* **Data**

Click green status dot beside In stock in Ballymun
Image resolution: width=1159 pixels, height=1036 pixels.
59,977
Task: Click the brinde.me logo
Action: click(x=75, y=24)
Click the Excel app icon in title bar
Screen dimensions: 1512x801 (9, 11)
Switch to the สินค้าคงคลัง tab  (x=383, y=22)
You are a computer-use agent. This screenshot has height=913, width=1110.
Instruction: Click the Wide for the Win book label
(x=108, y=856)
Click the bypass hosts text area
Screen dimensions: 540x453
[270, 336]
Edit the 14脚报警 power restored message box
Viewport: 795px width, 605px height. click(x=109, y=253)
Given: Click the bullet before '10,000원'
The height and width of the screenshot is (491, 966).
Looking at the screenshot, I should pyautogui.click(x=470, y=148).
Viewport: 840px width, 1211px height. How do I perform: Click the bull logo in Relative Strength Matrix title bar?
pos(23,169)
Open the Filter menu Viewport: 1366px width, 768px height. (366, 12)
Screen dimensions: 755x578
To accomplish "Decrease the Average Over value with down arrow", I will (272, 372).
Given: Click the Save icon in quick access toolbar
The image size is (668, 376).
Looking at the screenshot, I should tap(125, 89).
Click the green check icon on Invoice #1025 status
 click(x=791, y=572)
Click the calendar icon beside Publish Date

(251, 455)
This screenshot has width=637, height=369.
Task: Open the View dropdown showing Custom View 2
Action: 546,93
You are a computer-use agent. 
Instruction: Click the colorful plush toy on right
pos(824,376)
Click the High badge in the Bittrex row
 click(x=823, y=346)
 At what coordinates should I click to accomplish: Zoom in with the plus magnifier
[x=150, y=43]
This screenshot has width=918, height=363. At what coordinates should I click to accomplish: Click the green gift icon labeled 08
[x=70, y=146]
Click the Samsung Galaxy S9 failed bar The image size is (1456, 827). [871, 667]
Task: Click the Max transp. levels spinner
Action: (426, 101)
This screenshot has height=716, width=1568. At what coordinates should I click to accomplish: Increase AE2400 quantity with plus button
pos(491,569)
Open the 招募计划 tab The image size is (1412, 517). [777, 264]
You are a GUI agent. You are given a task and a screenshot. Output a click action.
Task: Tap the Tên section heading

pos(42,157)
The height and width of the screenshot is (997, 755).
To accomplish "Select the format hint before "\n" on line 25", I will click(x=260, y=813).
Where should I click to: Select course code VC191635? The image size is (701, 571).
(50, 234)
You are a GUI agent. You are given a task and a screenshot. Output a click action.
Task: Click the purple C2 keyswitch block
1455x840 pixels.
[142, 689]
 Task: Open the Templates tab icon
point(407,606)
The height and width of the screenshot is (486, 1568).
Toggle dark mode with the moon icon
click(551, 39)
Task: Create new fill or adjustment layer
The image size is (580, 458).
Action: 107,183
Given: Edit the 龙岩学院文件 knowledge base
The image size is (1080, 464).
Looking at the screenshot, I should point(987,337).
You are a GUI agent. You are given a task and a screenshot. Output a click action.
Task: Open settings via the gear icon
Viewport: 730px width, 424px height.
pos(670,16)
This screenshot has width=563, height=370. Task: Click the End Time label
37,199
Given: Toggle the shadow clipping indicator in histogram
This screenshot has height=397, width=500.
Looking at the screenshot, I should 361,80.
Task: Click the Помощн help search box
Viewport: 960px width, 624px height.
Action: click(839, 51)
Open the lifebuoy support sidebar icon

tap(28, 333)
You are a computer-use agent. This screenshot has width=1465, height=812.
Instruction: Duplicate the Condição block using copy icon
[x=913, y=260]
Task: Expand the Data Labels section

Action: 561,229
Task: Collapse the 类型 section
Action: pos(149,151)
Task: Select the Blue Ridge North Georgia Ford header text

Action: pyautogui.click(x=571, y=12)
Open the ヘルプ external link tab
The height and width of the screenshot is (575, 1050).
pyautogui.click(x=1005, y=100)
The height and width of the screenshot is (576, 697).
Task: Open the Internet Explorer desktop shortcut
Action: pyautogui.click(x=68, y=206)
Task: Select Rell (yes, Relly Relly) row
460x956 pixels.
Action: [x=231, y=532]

* **About this exercise**
The response should consist of all the entries, transcribed exactly.

* **Answer to the problem**
Click green status dot beside In stock in Ballymun
Image resolution: width=1159 pixels, height=1036 pixels.
59,977
Task: Click the brinde.me logo
Action: click(x=75, y=24)
Click the Excel app icon in title bar
Screen dimensions: 1512x801 (9, 11)
Switch to the สินค้าคงคลัง tab  (x=383, y=22)
You are a computer-use agent. This screenshot has height=913, width=1110.
Instruction: Click the Wide for the Win book label
(x=108, y=856)
Click the bypass hosts text area
Screen dimensions: 540x453
[270, 336]
Edit the 14脚报警 power restored message box
Viewport: 795px width, 605px height. click(x=109, y=253)
Given: Click the bullet before '10,000원'
The height and width of the screenshot is (491, 966).
Looking at the screenshot, I should pyautogui.click(x=470, y=148).
Viewport: 840px width, 1211px height. How do I perform: Click the bull logo in Relative Strength Matrix title bar?
pos(23,169)
Open the Filter menu Viewport: 1366px width, 768px height. (366, 12)
Screen dimensions: 755x578
To accomplish "Decrease the Average Over value with down arrow", I will (272, 372).
Given: Click the Save icon in quick access toolbar
The image size is (668, 376).
Looking at the screenshot, I should tap(125, 89).
Click the green check icon on Invoice #1025 status
 click(x=791, y=572)
Click the calendar icon beside Publish Date

(251, 455)
This screenshot has width=637, height=369.
Task: Open the View dropdown showing Custom View 2
Action: 546,93
You are a computer-use agent. 
Instruction: Click the colorful plush toy on right
pos(824,376)
Click the High badge in the Bittrex row
 click(x=823, y=346)
 At what coordinates should I click to accomplish: Zoom in with the plus magnifier
[x=150, y=43]
This screenshot has width=918, height=363. At what coordinates should I click to accomplish: Click the green gift icon labeled 08
[x=70, y=146]
Click the Samsung Galaxy S9 failed bar The image size is (1456, 827). [871, 667]
Task: Click the Max transp. levels spinner
Action: (426, 101)
This screenshot has height=716, width=1568. At what coordinates should I click to accomplish: Increase AE2400 quantity with plus button
pos(491,569)
Open the 招募计划 tab The image size is (1412, 517). [777, 264]
You are a GUI agent. You are given a task and a screenshot. Output a click action.
Task: Tap the Tên section heading

pos(42,157)
The height and width of the screenshot is (997, 755).
To accomplish "Select the format hint before "\n" on line 25", I will click(x=260, y=813).
Where should I click to: Select course code VC191635? The image size is (701, 571).
(50, 234)
You are a GUI agent. You are given a task and a screenshot. Output a click action.
Task: Click the purple C2 keyswitch block
1455x840 pixels.
[142, 689]
 Task: Open the Templates tab icon
point(407,606)
The height and width of the screenshot is (486, 1568).
Toggle dark mode with the moon icon
click(551, 39)
Task: Create new fill or adjustment layer
The image size is (580, 458).
Action: 107,183
Given: Edit the 龙岩学院文件 knowledge base
The image size is (1080, 464).
Looking at the screenshot, I should point(987,337).
You are a GUI agent. You are given a task and a screenshot. Output a click action.
Task: Open settings via the gear icon
Viewport: 730px width, 424px height.
pos(670,16)
This screenshot has width=563, height=370. Task: Click the End Time label
37,199
Given: Toggle the shadow clipping indicator in histogram
This screenshot has height=397, width=500.
Looking at the screenshot, I should 361,80.
Task: Click the Помощн help search box
Viewport: 960px width, 624px height.
Action: click(839, 51)
Open the lifebuoy support sidebar icon

tap(28, 333)
You are a computer-use agent. This screenshot has width=1465, height=812.
Instruction: Duplicate the Condição block using copy icon
[x=913, y=260]
Task: Expand the Data Labels section

Action: 561,229
Task: Collapse the 类型 section
Action: pos(149,151)
Task: Select the Blue Ridge North Georgia Ford header text

Action: pyautogui.click(x=571, y=12)
Open the ヘルプ external link tab
The height and width of the screenshot is (575, 1050).
pyautogui.click(x=1005, y=100)
The height and width of the screenshot is (576, 697).
Task: Open the Internet Explorer desktop shortcut
Action: pyautogui.click(x=68, y=206)
Task: Select Rell (yes, Relly Relly) row
460x956 pixels.
Action: [x=231, y=532]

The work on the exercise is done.